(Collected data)
******************************

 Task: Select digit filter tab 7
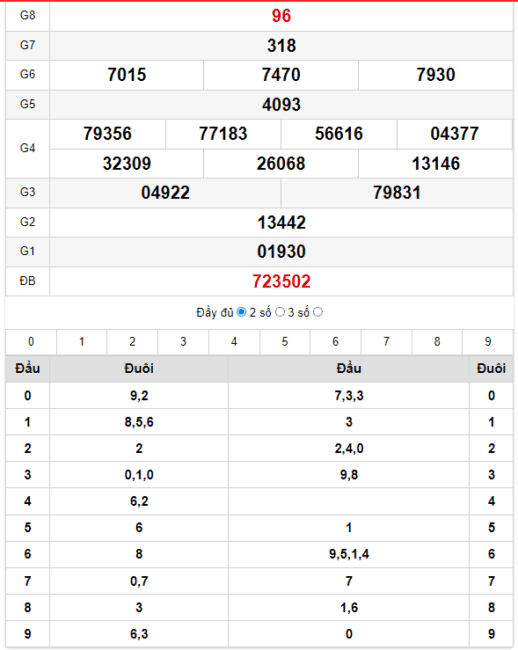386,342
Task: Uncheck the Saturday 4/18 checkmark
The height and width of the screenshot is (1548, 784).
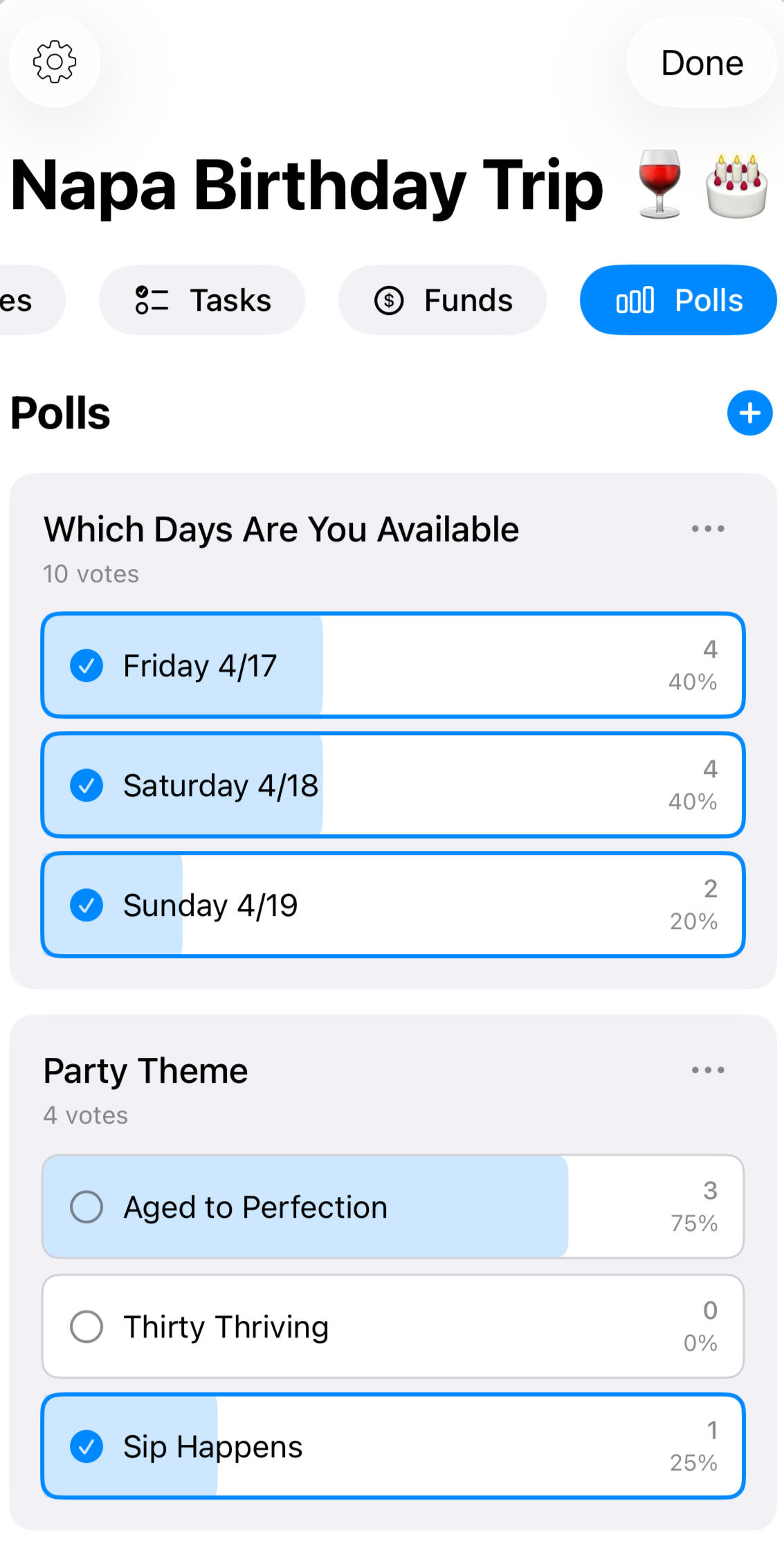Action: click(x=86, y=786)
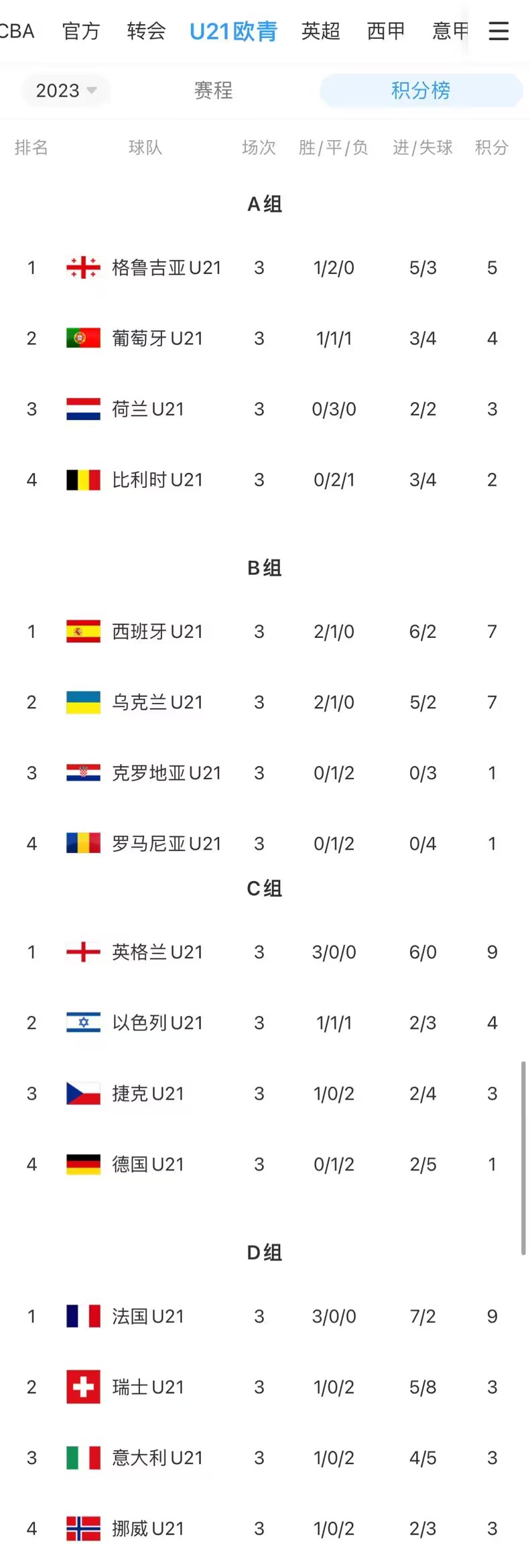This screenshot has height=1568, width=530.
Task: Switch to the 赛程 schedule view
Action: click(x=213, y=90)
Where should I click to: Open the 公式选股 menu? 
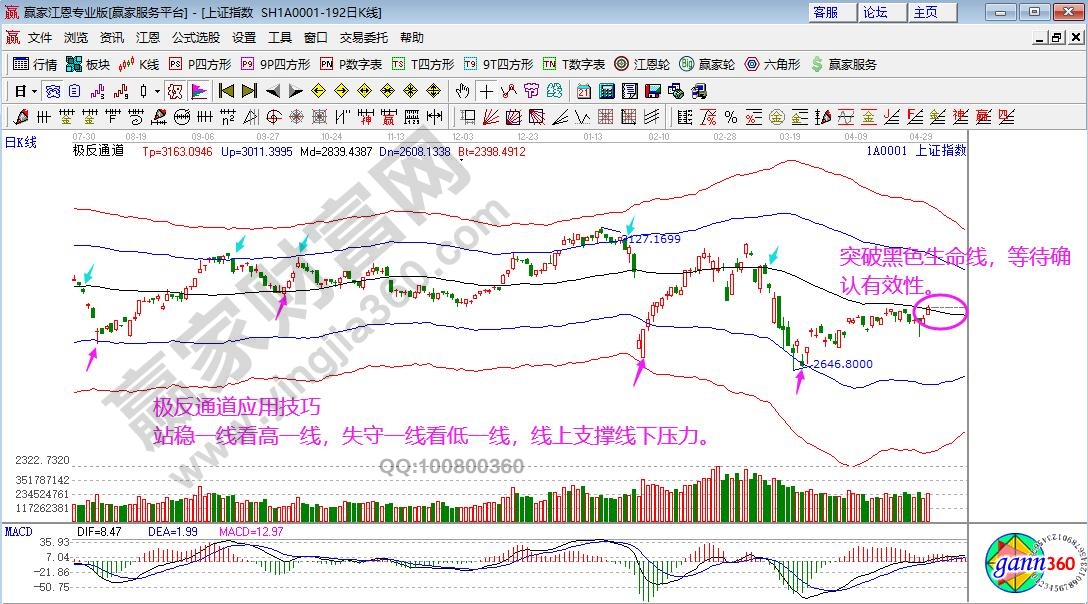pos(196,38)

******************************

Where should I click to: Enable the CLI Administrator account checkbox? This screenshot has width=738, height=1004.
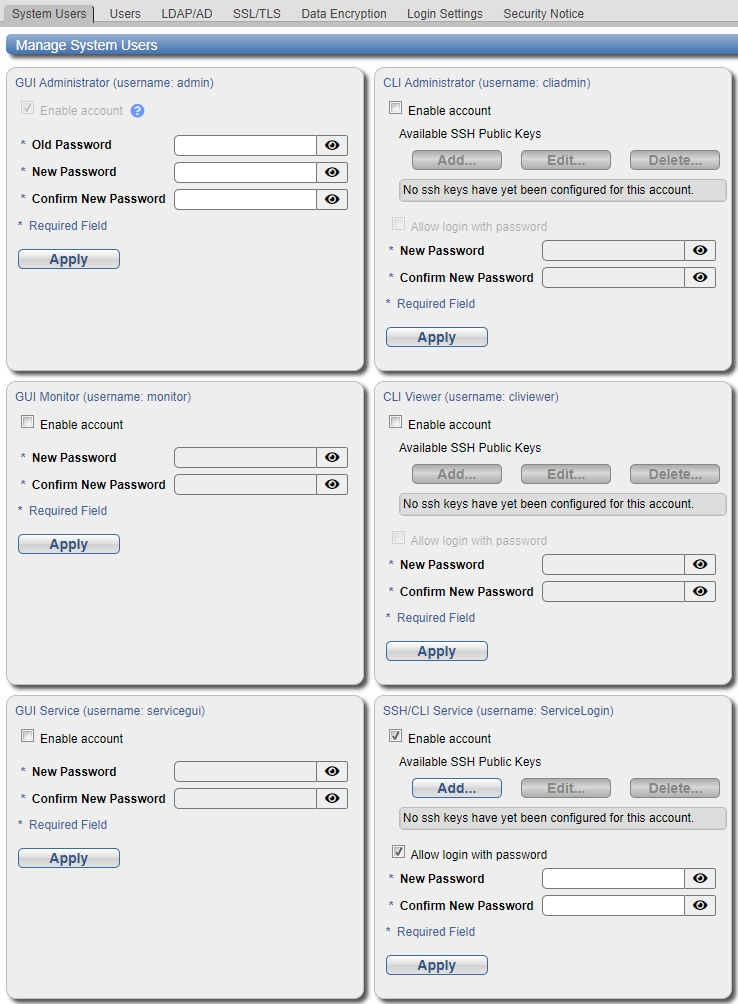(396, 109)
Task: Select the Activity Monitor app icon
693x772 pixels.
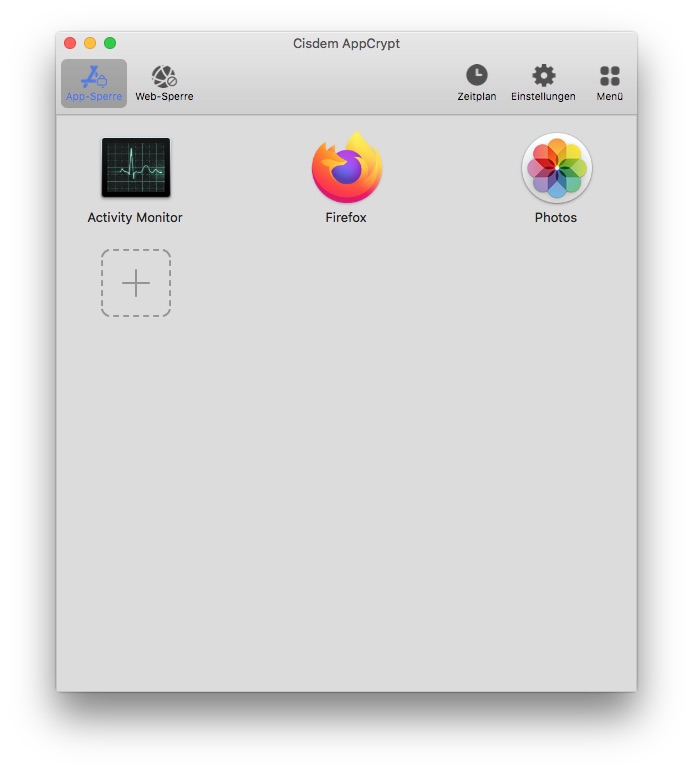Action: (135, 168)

******************************

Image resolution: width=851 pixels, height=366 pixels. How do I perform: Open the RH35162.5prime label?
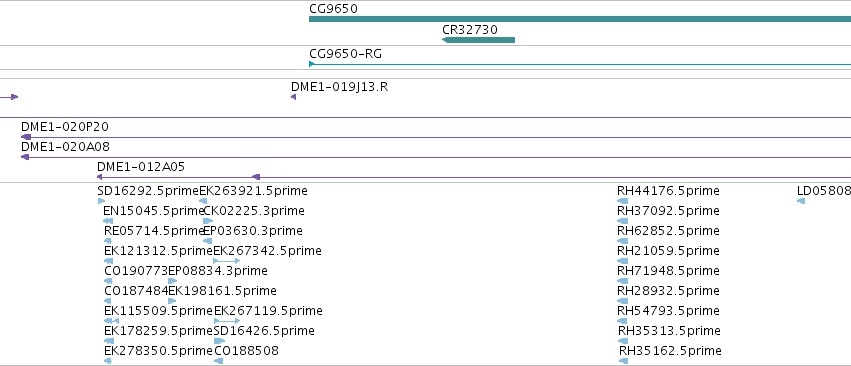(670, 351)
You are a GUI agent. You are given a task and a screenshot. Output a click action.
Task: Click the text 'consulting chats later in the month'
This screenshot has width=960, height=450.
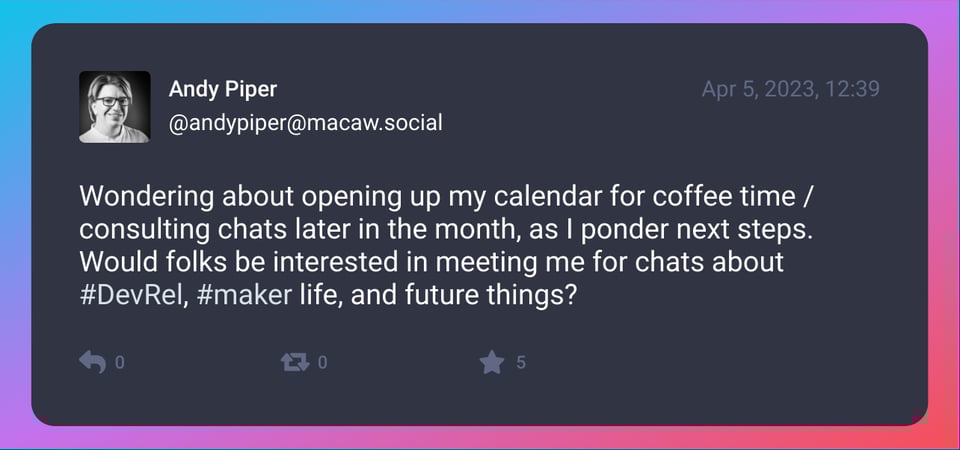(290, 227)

******************************

Exercise instructions: Please output the lines above beginning at the line with "Task: Select digit filter tab 7" and ending after the line with "Task: Uncheck the Saturday 4/18 checkmark", precisely as written and with no pictures.

Reply:
 Task: Select digit filter tab 7
386,342
Task: Uncheck the Saturday 4/18 checkmark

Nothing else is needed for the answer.